▶ **Stored data**
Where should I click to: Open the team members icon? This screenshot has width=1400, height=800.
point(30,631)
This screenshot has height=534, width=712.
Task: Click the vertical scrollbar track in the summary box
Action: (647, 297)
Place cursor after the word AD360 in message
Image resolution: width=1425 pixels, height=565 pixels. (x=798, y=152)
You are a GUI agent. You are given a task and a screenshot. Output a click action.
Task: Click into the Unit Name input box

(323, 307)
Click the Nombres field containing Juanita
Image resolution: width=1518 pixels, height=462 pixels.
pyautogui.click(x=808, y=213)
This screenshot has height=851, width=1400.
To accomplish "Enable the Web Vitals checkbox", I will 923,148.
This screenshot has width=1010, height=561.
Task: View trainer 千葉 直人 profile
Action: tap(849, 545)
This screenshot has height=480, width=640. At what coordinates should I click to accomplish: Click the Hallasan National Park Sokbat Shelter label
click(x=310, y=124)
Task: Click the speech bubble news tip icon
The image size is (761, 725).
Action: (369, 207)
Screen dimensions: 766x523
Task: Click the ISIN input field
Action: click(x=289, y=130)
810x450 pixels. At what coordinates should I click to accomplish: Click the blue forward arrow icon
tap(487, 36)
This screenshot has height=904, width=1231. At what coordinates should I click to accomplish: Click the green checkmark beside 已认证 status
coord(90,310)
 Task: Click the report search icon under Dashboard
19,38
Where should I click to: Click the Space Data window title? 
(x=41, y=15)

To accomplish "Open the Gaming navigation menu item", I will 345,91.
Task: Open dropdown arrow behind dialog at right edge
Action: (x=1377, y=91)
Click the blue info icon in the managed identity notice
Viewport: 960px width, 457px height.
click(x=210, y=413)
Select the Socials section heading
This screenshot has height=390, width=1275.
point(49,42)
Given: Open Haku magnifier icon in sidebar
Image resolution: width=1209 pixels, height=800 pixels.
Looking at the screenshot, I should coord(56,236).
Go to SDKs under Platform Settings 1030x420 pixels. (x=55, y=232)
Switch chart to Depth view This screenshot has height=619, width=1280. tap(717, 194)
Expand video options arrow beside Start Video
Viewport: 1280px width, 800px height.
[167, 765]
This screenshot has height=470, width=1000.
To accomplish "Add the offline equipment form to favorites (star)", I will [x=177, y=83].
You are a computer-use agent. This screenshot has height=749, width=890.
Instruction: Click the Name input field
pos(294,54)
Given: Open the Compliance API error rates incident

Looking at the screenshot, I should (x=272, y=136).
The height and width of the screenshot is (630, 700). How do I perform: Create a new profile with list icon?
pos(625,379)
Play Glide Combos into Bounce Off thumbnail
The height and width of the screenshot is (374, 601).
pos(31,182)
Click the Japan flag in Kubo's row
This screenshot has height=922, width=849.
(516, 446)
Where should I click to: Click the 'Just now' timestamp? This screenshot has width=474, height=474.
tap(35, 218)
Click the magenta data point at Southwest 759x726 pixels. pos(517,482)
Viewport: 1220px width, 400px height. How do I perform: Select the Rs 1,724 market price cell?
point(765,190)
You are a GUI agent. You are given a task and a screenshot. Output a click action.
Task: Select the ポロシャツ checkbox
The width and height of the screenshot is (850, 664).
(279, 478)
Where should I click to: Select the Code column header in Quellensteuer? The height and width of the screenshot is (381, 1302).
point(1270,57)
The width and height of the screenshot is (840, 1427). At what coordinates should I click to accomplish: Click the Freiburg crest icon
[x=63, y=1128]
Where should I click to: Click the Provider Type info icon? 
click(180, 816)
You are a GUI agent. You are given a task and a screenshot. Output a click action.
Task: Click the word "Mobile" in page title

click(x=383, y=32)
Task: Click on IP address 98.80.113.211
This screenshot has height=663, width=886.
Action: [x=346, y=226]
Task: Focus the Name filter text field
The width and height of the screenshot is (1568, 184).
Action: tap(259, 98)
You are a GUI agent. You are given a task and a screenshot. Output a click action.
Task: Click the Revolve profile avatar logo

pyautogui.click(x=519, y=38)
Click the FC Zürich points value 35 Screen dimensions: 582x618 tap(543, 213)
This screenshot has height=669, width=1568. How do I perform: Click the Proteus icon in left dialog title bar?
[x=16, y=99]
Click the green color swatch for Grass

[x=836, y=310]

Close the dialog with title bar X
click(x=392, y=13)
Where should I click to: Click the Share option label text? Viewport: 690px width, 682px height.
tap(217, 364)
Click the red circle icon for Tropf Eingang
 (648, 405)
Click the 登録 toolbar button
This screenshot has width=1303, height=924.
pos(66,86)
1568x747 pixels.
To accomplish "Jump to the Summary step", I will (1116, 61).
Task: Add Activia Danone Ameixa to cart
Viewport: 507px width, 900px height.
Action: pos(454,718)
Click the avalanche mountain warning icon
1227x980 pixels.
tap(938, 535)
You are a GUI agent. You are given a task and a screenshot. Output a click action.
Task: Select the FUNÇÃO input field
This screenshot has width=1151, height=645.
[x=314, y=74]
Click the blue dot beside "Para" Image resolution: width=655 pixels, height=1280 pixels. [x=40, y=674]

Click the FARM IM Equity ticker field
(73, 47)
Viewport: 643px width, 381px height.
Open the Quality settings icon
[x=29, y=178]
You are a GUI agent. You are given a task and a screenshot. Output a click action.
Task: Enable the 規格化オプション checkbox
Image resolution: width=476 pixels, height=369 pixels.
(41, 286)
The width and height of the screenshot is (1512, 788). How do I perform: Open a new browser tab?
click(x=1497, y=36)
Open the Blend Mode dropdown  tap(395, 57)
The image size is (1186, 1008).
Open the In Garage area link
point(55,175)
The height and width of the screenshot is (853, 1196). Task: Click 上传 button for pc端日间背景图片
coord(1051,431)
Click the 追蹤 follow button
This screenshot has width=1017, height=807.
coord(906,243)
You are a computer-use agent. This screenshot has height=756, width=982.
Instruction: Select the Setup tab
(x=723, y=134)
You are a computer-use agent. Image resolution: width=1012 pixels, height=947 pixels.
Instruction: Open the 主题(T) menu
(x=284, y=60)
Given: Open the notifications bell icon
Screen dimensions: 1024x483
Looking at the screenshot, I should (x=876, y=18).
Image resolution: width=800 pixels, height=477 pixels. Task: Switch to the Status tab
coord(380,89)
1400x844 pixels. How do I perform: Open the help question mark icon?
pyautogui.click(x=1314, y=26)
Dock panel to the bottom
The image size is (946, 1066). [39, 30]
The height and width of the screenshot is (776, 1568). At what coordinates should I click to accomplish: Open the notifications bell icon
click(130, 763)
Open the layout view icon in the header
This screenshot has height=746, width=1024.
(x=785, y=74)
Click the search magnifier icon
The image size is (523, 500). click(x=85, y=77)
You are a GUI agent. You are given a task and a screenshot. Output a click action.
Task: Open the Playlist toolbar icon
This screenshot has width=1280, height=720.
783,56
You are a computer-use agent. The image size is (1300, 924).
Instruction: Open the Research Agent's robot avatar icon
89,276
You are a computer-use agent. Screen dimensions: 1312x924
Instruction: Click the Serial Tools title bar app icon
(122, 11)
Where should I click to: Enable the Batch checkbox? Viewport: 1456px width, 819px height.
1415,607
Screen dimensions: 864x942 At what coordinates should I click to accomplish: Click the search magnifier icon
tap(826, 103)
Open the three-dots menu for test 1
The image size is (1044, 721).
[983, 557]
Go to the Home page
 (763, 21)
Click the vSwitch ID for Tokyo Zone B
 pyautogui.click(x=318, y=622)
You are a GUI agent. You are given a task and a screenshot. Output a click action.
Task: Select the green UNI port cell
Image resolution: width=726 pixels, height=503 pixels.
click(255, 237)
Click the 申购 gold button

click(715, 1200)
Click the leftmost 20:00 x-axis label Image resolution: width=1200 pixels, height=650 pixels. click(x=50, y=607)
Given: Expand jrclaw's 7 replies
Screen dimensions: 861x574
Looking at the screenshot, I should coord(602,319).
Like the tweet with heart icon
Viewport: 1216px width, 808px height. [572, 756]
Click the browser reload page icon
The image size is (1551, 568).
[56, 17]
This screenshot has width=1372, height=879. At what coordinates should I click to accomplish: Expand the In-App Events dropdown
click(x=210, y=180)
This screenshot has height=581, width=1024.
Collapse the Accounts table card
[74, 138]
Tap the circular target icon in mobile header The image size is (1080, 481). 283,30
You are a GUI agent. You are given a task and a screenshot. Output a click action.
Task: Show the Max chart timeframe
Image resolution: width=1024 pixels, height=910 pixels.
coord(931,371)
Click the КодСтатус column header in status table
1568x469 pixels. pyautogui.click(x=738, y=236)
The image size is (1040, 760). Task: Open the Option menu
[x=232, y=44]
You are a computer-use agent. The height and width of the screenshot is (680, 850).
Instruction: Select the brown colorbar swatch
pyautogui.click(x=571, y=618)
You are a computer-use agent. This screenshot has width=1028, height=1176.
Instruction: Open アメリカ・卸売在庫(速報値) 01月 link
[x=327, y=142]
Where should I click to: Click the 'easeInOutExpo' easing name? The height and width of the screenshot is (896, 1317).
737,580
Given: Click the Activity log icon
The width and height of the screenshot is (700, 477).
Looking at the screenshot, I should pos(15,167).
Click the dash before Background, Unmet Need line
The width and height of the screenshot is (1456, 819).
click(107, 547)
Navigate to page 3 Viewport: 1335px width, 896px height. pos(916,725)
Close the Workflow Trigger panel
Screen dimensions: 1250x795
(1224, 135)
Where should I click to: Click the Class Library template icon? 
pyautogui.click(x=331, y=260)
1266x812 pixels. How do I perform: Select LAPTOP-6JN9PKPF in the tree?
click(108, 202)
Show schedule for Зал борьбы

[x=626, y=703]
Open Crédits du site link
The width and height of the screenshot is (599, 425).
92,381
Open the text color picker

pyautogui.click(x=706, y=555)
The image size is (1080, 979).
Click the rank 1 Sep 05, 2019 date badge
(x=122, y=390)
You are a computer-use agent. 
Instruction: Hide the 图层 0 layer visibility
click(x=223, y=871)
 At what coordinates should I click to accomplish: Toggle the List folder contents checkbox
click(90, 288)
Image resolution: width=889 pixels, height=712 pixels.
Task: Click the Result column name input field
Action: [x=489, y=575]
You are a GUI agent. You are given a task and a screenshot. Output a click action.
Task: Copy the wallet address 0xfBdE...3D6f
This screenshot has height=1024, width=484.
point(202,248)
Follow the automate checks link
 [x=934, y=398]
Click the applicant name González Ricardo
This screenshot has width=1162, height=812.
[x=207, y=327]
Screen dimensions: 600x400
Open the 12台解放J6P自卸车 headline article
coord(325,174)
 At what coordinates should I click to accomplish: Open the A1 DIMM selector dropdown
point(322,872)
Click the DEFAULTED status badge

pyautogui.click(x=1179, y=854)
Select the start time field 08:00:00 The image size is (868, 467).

▶ **About this task**
For each line above that includes the word "computer", make a copy of that line.

▶ **Answer for the task**
You are a computer-use agent. This screenshot has height=749, width=890.
You are a computer-use agent. This screenshot has height=756, width=982.
You are a computer-use agent. Image resolution: width=1012 pixels, height=947 pixels.
You are a computer-use agent. The image size is (1300, 924).
You are a computer-use agent. Screen dimensions: 1312x924
You are a computer-use agent. The height and width of the screenshot is (680, 850).
You are a computer-use agent. This screenshot has width=1028, height=1176.
You are a computer-use agent. 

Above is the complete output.